I thought Hoberman's comments about the late, great Bobby Darin (perhaps one of the most gifted people we will ever see in this lifetime) were uncalled-for and wrong. Why did Hoberman feel the need to express such extreme negativity toward Darin personally? To review a film is one thing, but to attack a man who is gone from this earth and who has been greatly overlooked in the industry is another.

Nicolle Houseman
St. Paul, Minnesota


Pit-y the owner

David Shaftel's article about pit bulls ["Man's Best Defense," August 24–30]was recently brought to my attention. It saddens me to read such an article. When people read this type of story, it simply makes the pit bull hysteria worse. If Shaftel had done any research on the breed before doing this piece, he would have found that Tyler Eison is the exact opposite of most pit bull owners. Most of us get pits because we value their loyalty and phenomenal temperaments. My pit feels that everybody in this world was put here to love her. She loves people, dogs, and cats. Granted, there are monsters such as Eison out there, and somehow they and their vicious pits are always the ones making the news. I wish that just once the majority of pits, the gentle ones that are great with babies, would get some hype.

Elizabeth Baker
Hinckley, Ohio

I find this article about pit bulls very disturbing, and if I knew where that mean owner Eison lived I would take his pits from him. I realize that he wants protection, but this is the wrong breed to do this with. Pit bulls have a very bad name because of people like him and the people in his surroundings—low-life people who want to fight their dogs and treat them like they don't have feelings. I have pit bulls and I care for and treat every one of them with love and respect. Pit bulls only have the name they do because of the people who own them. Why write a story about a person who wants to make pit bulls mean instead of a story that is trying to help the breed?
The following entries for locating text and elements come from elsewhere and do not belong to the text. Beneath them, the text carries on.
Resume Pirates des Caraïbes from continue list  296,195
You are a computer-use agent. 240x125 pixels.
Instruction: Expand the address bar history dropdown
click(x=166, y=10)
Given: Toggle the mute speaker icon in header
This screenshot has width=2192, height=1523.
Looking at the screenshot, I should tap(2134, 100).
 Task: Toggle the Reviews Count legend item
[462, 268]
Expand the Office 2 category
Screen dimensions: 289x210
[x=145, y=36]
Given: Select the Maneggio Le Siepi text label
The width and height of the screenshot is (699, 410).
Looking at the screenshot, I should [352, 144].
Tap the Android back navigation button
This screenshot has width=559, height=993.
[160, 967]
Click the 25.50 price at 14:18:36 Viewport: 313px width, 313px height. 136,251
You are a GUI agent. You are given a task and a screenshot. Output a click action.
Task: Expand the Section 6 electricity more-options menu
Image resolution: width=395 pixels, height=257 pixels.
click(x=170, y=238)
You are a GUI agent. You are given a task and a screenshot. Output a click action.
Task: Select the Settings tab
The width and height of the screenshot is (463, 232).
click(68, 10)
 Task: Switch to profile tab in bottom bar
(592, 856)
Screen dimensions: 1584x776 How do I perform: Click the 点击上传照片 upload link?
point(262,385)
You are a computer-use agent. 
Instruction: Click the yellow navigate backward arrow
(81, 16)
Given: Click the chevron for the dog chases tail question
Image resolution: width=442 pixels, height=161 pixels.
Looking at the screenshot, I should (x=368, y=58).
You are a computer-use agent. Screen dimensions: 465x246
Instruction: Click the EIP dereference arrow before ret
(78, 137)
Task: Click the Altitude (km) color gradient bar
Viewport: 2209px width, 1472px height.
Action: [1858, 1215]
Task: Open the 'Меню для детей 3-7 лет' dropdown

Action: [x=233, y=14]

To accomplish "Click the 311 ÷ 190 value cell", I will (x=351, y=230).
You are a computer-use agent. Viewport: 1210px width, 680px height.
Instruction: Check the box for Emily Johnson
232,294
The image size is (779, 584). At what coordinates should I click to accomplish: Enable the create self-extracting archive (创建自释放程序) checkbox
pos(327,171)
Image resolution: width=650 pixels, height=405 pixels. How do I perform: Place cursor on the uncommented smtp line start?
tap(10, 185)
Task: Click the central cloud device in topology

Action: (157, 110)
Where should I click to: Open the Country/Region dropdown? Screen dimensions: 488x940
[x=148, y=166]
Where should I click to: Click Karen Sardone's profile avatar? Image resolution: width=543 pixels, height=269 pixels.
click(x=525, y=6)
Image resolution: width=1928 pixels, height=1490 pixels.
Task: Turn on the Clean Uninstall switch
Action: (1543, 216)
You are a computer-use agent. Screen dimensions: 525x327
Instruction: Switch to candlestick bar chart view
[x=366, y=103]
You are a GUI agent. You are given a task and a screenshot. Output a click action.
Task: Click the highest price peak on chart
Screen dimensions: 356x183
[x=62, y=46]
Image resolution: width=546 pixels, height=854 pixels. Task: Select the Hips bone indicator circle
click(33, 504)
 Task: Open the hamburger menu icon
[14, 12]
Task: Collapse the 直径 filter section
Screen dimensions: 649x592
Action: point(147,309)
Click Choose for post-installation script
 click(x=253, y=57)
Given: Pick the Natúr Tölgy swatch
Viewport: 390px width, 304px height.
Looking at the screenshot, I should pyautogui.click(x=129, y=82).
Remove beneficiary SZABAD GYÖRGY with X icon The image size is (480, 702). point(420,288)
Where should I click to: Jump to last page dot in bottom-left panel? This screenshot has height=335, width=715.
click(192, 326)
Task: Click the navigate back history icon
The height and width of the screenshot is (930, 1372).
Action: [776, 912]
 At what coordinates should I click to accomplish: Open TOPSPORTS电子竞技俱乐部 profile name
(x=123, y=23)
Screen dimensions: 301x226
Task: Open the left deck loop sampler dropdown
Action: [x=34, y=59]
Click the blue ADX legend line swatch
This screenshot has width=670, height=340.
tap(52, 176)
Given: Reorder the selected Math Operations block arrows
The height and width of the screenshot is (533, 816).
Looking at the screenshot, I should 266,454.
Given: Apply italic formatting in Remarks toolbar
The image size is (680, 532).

Help people understand that pits are not vicious unless you make them that way—just like humans who have mean parents end up being mean too.

James Hakes
Camp Hill, Pennsylvania


Fetal attraction

Re Rebecca Raber's "TV's Last Taboo"[November 16–22]: Since when is dropping out of high school to work construction and raise a child while you are still basically a child yourself considered doing the right thing? Since when is conceiving a child, then killing it, the right thing to do? Showing abortion as a nonchalant choice is not something that should be encouraged. Whether it is legal or not, it is the killing of one's own child and shouldn't be taken lightly. Claiming that abortions should be abundant on television simply to keep up with other immoral subjects that are becoming less and less "taboo" is ridiculous. Art has never accurately reflected society anyway. I realize that abortions are legally performed in this country every day. That, however, is not a valid argument for putting it on every TV show. These shows are not news, but rather art and entertainment. As you admitted, there is enough upsetting content on television already.

Vivian Reed
North Adams, Massachusetts


Correction

Last week's review of the movie Rent misidentified the theater presenting the original Broadway production. It is the Nederlander Theatre.